THE RECORDS ::
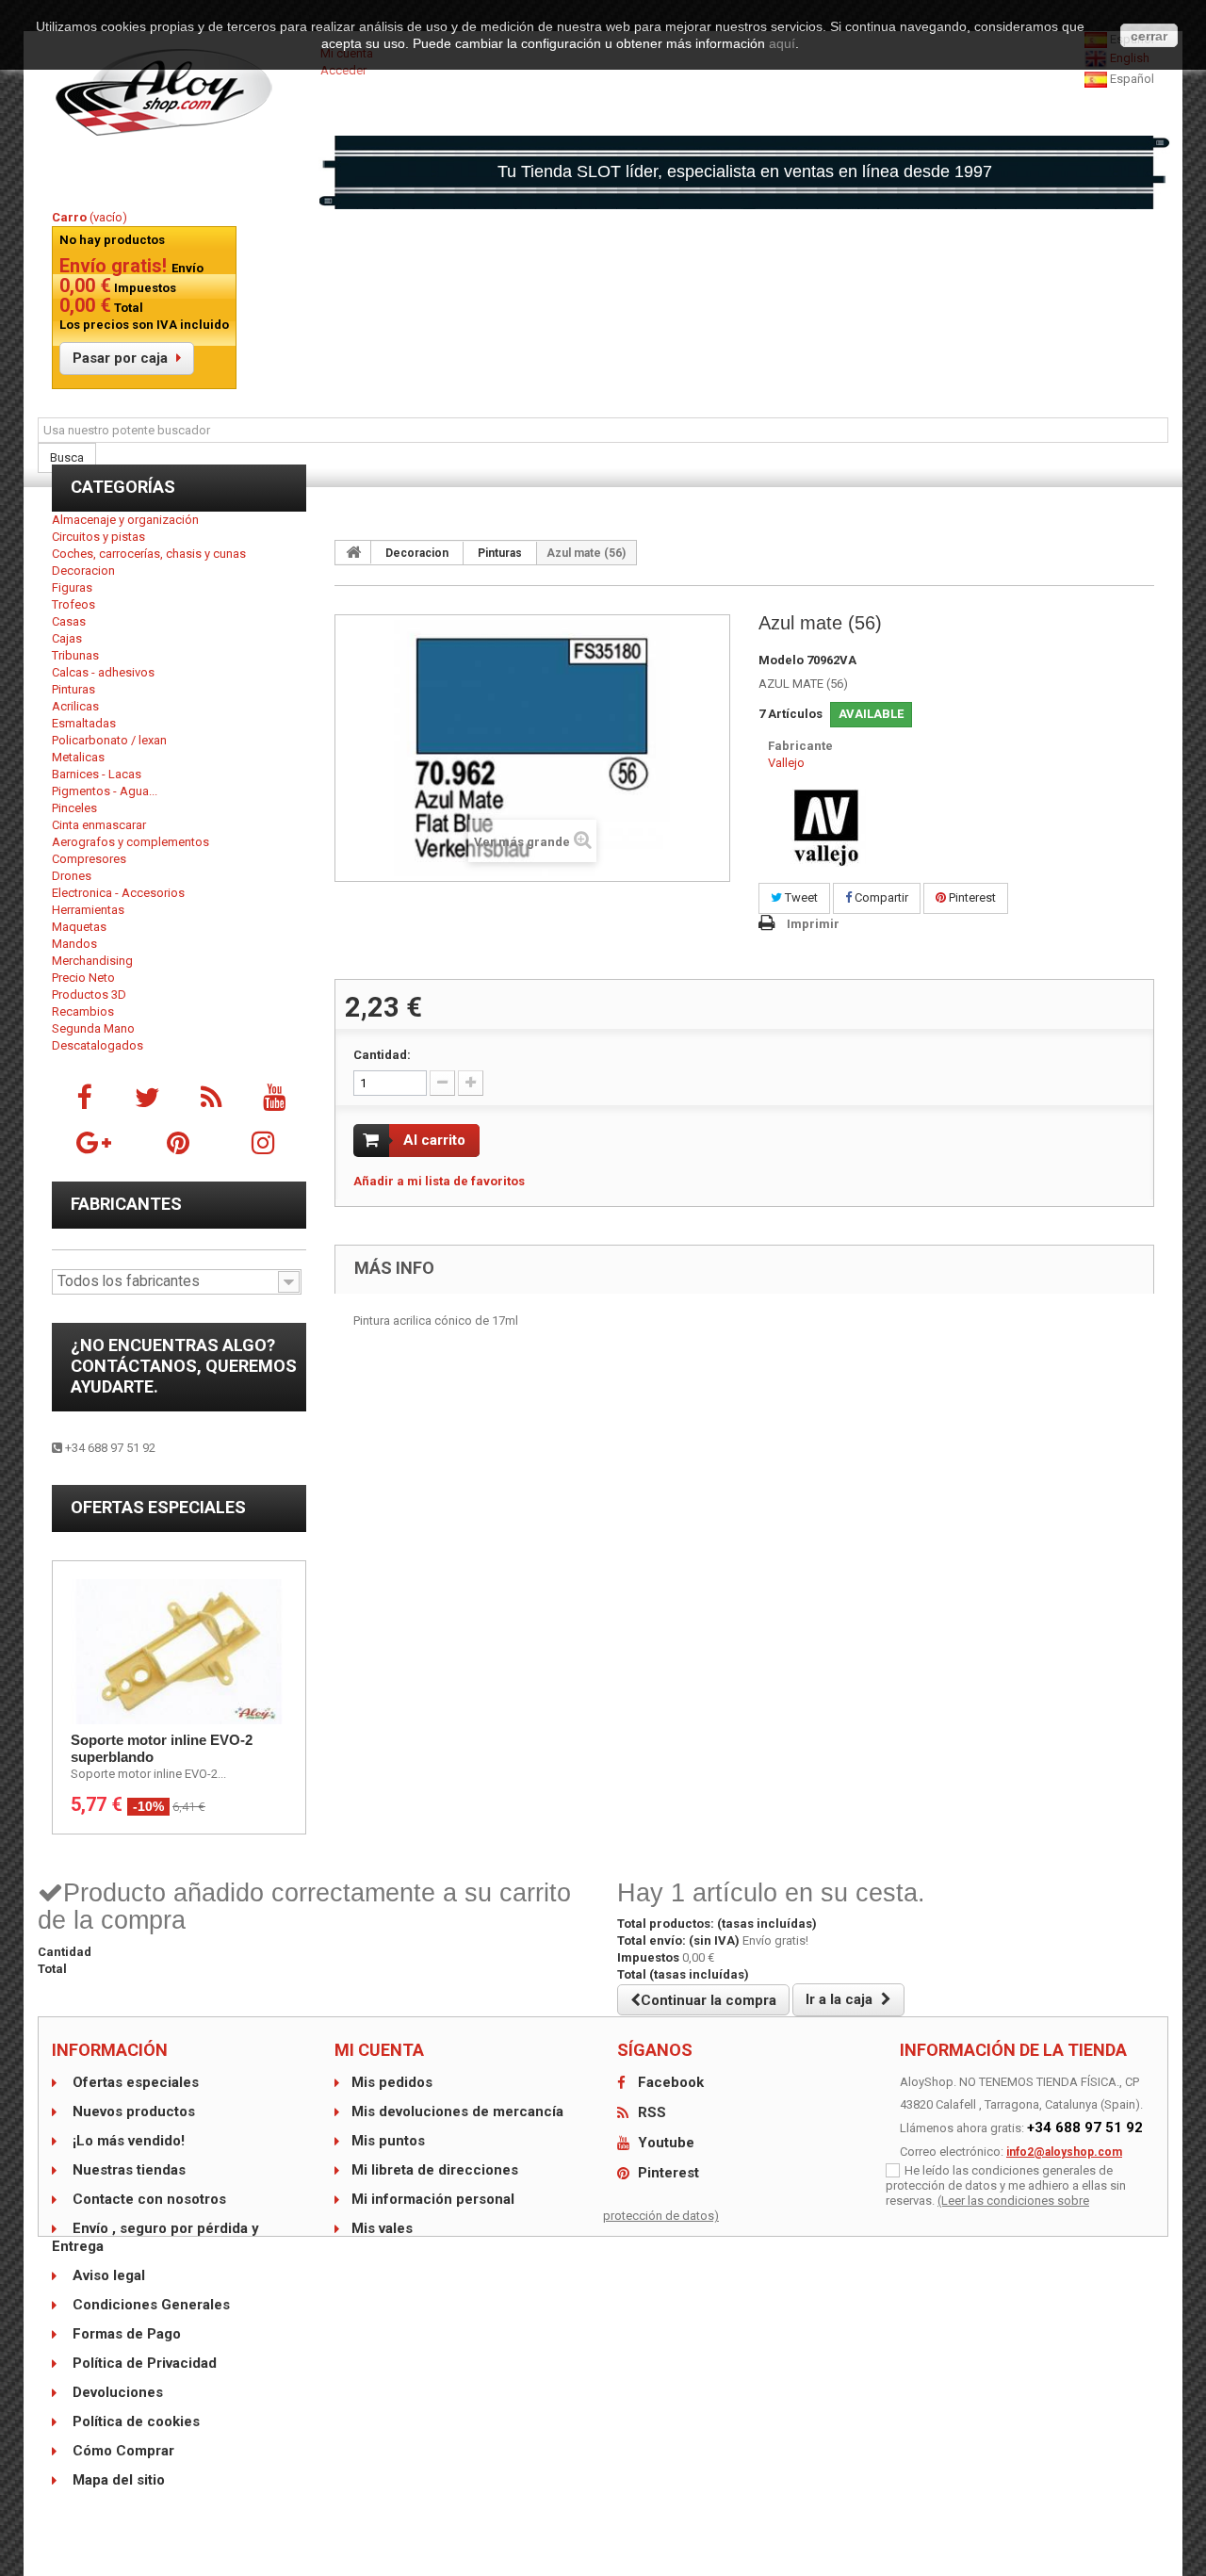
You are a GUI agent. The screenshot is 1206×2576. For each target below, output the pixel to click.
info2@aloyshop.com (1064, 2152)
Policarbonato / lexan (109, 740)
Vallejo (786, 763)
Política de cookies (134, 2421)
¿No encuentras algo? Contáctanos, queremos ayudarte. (184, 1365)
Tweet (800, 897)
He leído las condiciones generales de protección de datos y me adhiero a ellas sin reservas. (1006, 2185)
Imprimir (813, 924)
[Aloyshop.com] (179, 92)
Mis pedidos (391, 2082)
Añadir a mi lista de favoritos (439, 1181)
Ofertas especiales (158, 1507)
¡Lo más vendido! (127, 2140)
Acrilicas (75, 706)
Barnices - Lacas (96, 774)
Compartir (880, 897)
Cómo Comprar (121, 2450)
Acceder (343, 70)
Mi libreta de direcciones (434, 2169)
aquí (782, 43)
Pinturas (73, 689)
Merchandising (92, 961)
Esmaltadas (84, 723)
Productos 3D (89, 994)
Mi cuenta (379, 2050)
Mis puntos (388, 2140)
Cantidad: (382, 1055)
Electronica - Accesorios (118, 893)
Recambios (83, 1011)
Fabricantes (126, 1204)
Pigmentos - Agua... (104, 791)
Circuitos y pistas (98, 537)
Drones (71, 876)
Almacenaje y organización (125, 520)
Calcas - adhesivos (103, 672)
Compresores (89, 859)
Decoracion (83, 570)
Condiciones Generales (149, 2304)
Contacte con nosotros (147, 2199)
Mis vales (382, 2228)
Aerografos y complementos (130, 842)
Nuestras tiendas (127, 2169)
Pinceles (74, 808)
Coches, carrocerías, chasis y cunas (149, 553)
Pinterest (971, 897)
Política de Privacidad (143, 2363)
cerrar (1149, 35)
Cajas (67, 638)
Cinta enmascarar (99, 825)
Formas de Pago (125, 2333)
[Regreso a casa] (353, 552)
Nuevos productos (132, 2111)
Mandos (74, 944)
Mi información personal (432, 2199)
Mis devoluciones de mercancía (457, 2111)
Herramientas (88, 910)
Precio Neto (83, 977)
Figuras (72, 587)
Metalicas (78, 757)
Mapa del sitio (117, 2479)
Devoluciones (116, 2392)
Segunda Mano (93, 1028)
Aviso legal (107, 2275)
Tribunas (75, 655)
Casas (69, 621)
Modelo (781, 660)
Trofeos (73, 604)
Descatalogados (97, 1045)
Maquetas (79, 927)
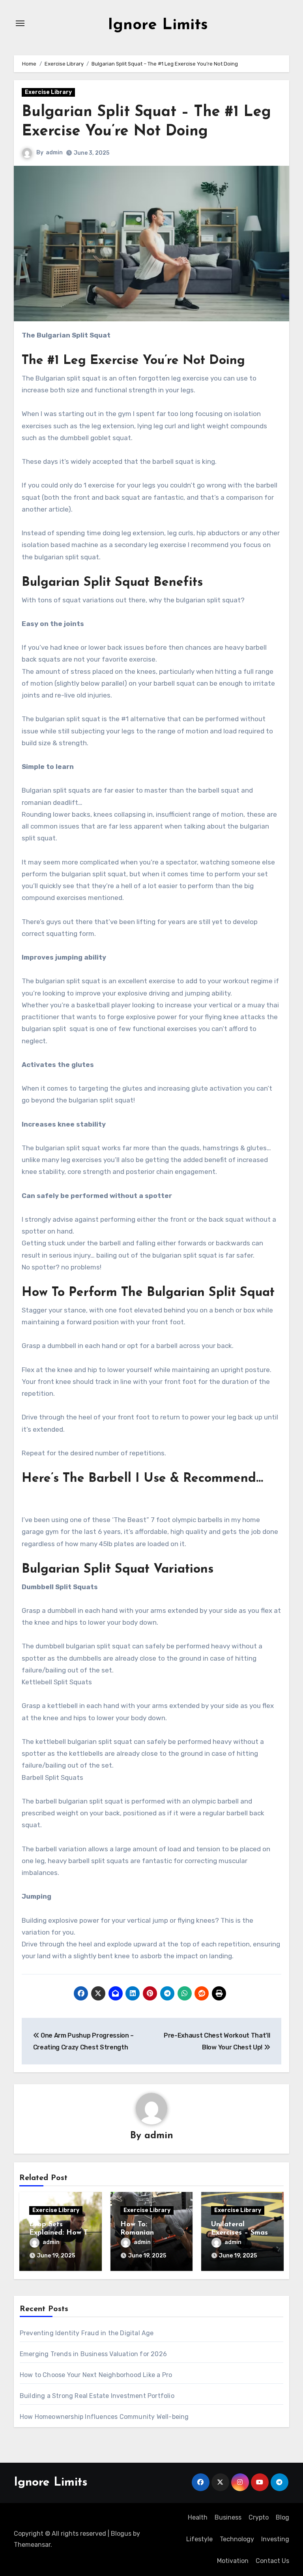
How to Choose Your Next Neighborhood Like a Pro (96, 2375)
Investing (275, 2539)
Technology (237, 2539)
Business (228, 2517)
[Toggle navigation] (20, 23)
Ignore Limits (158, 25)
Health (198, 2517)
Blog (282, 2517)
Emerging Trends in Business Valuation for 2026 (93, 2354)
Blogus (121, 2533)
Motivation (233, 2561)
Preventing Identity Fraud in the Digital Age (87, 2333)
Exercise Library (48, 92)
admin (54, 152)
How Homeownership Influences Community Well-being (104, 2416)
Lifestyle (199, 2539)
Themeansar (32, 2544)
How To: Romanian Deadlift (137, 2233)
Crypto (259, 2517)
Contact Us (272, 2561)
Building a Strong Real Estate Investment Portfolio (97, 2396)
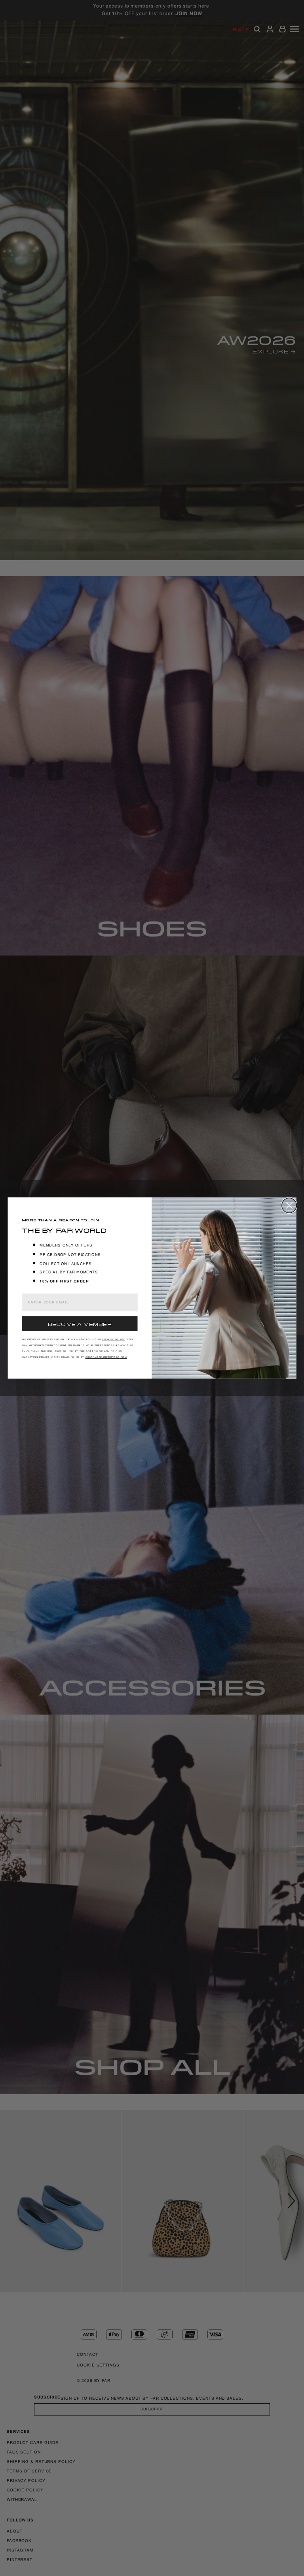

DIRECTIONS FOR THIS TASK ::
What is needed is the full material, retyped unchanged, with no pictures in it.

THE ANSWER ::
You are a GUI agent. The screenshot is 1206×2576. For each target below, output the pixel to click.
info2@aloyshop.com (1064, 2152)
Policarbonato / lexan (109, 740)
Vallejo (786, 763)
Política de cookies (134, 2421)
¿No encuentras algo? Contáctanos, queremos ayudarte. (184, 1365)
Tweet (800, 897)
He leído las condiciones generales de protección de datos y me adhiero a ellas sin reservas. (1006, 2185)
Imprimir (813, 924)
[Aloyshop.com] (179, 92)
Mis pedidos (391, 2082)
Añadir a mi lista de favoritos (439, 1181)
Ofertas especiales (158, 1507)
¡Lo más vendido! (127, 2140)
Acrilicas (75, 706)
Barnices - Lacas (96, 774)
Compartir (880, 897)
Cómo Comprar (121, 2450)
Acceder (343, 70)
Mi libreta de direcciones (434, 2169)
aquí (782, 43)
Pinturas (73, 689)
Merchandising (92, 961)
Esmaltadas (84, 723)
Productos 3D (89, 994)
Mi cuenta (379, 2050)
Mis puntos (388, 2140)
Cantidad: (382, 1055)
Electronica - Accesorios (118, 893)
Recambios (83, 1011)
Fabricantes (126, 1204)
Pigmentos - Agua... (104, 791)
Circuitos y pistas (98, 537)
Drones (71, 876)
Almacenaje y organización (125, 520)
Calcas - adhesivos (103, 672)
Compresores (89, 859)
Decoracion (83, 570)
Condiciones Generales (149, 2304)
Contacte con nosotros (147, 2199)
Mis vales (382, 2228)
Aerografos y complementos (130, 842)
Nuestras tiendas (127, 2169)
Pinceles (74, 808)
Coches, carrocerías, chasis y cunas (149, 553)
Pinterest (971, 897)
Política de Privacidad (143, 2363)
cerrar (1149, 35)
Cajas (67, 638)
Cinta enmascarar (99, 825)
Formas de Pago (125, 2333)
[Regreso a casa] (353, 552)
Nuevos productos (132, 2111)
Mandos (74, 944)
Mi información personal (432, 2199)
Mis devoluciones de mercancía (457, 2111)
Herramientas (88, 910)
Precio Neto (83, 977)
Figuras (72, 587)
Metalicas (78, 757)
Mapa del sitio (117, 2479)
Devoluciones (116, 2392)
Segunda Mano (93, 1028)
Aviso legal (107, 2275)
Tribunas (75, 655)
Casas (69, 621)
Modelo (781, 660)
Trofeos (73, 604)
Descatalogados (97, 1045)
Maquetas (79, 927)
How to Choose Your Next Neighborhood Like a Pro (96, 2375)
Investing (275, 2539)
Technology (237, 2539)
Business (228, 2517)
[Toggle navigation] (20, 23)
Ignore Limits (158, 25)
Health (198, 2517)
Blog (282, 2517)
Emerging Trends in Business Valuation for 2026 (93, 2354)
Blogus (121, 2533)
Motivation (233, 2561)
Preventing Identity Fraud in the Digital Age (87, 2333)
Exercise Library (48, 92)
admin (54, 152)
How Homeownership Influences Community Well-being (104, 2416)
Lifestyle (199, 2539)
Themeansar (32, 2544)
How To: Romanian Deadlift (137, 2233)
Crypto (259, 2517)
Contact Us (272, 2561)
Building a Strong Real Estate Investment Portfolio (97, 2396)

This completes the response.